The "Missing Piece" of the Fire Walk With Me convenience store scene is my favorite "supernatural" sequence in all of Twin Peaks. I adore how it’s spliced and edited in the actual film, it’s so scary (robbed of logic, devoid of sense, spilling into the FBI office and interrupting David Bowie's ramblings, a sensory nightmare of TV static), but the full deleted scene is so rich, a real treasure trove of so much of The Return (specifically Part 8), where so many of those ideas were forming. And just like everything Lynch, it’s always just short of being straightforward or literal, especially compared to the full scripted scene.
The Black Lodge spirits reflect and discuss, so much as they can with each other, the state of their current existence, transformed from electric currents in the air to "animal life" garmonbozia carnivores.

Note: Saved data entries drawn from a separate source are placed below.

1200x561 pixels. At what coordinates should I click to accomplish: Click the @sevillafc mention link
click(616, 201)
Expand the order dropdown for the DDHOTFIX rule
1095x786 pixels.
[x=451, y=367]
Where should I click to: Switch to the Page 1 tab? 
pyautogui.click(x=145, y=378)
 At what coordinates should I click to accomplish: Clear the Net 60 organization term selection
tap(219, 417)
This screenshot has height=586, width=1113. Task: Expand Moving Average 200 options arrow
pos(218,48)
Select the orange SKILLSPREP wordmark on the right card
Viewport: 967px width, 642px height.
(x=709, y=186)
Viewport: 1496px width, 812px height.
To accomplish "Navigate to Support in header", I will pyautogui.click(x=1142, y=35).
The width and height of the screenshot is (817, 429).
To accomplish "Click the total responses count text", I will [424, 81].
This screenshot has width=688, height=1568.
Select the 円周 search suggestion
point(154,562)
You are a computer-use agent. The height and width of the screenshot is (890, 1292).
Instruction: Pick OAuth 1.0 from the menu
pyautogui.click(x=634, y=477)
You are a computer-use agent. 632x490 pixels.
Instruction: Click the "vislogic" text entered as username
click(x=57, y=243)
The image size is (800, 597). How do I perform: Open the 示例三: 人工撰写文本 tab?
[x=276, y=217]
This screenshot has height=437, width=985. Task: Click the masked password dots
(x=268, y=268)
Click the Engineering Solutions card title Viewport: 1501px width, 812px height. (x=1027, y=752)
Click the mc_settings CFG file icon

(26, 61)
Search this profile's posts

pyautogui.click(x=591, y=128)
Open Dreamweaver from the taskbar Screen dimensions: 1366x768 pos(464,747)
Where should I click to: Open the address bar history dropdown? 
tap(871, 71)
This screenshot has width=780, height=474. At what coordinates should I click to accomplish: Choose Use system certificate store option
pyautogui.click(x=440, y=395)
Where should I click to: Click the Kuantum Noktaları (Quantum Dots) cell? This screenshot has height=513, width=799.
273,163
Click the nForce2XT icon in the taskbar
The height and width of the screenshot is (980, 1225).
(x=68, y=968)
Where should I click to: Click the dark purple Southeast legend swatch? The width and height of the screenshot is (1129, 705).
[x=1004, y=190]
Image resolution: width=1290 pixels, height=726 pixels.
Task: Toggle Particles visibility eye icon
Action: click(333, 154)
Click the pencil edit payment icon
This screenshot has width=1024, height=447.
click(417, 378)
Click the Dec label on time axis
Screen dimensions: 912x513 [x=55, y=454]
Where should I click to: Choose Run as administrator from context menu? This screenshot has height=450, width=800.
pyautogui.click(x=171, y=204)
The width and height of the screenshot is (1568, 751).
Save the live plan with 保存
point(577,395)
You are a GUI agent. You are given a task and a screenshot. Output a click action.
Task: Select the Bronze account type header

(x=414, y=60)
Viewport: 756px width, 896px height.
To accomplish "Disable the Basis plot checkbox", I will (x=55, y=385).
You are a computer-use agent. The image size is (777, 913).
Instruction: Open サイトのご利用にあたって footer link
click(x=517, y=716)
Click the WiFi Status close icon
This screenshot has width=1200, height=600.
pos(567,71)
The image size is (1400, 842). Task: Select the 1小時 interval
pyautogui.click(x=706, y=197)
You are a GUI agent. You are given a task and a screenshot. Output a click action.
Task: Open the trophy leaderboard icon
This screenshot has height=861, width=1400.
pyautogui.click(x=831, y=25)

In the script, it’s apparent they are more blatantly talking about (what would later be specified to be) the Trinity Test. "The light of new discoveries." “Why not be composed of materials and combinations of atoms?” "This was no accident."
(Notice also, the Man from Another Place is credited as Mike. This is before Cooper and Sheriff Truman met Phillip Gerard, before Mike “saw the face of God” and tried to reform his ways and act against BOB, before severing his arm and forming the Arm as we know it. This is Mike as pure evil, Mike is the Man from Another Place).
(“Mike IS the Man.”)
It’s also more clear in the script (”clear” is a term I use loosely, lmao) what exactly is meant by the Man From Another Place/Mike’s formica table bit, as the filmed version renders the Woodsmen (and their responses) silent.
The focus on formica is lesser. These creatures, both brand new (”descended” from the Trinity test) and ancient (“Any everything will proceed cyclically.”/“Is it future? Or is it past?”) embrace images of modernity, images of mass production, totems and icons of post-war American industry. But green is the major focus. “Green, the color green. Our world.”
Just like the later scenes of the convenience store in The Return, the place is merely a perceptual manifestation of the thick, dark, haunted, green forestry of nature. The “dark woods” of Romanticism and sinister folklore, now bordered and interwoven with cities, towns, and endless electrical wires.
“With chrome. Any everything will proceed cyclically.” What is future. What is past.
Mrs. Tremond’s line in response to the discussion about the Trinity test in the script being cut from the filmed version is interesting, because if anything her “Actually I Dunno, Maybe We Can Work With This? Being Animal Life” response seems... in tune with what we know about her and her grandson?
In Fire Walk With Me, the pair appear to be disgusted or distraught by the garmonbozia harvesting of BOB and Mike (and as we know, Mike comes to agree with them, even as he still hungers for it). They help Laura, are benevolent to her, try to give her a way out in the only (uncomfortably scary) ways that they can. And as we know from Twin Peaks itself, by the time of Donna’s encounter, Mrs. Tremond was actively fasting from “creamed corn.”
Mike once referred to BOB as his “familiar.” This moment, BOB declaring “I DO WHAT I WANT, I HAVE THE POWER!” is a moment of Mike faltering in his own trust in controlling BOB’s evil.
“Find the middle place.” The waiting room. The Red Room. The momentum roars and begins, in proper, its path to Laura.
“Fell a victim” in response to BOB’s prideful growl of his power. “He has murdered someone. He will murder again.”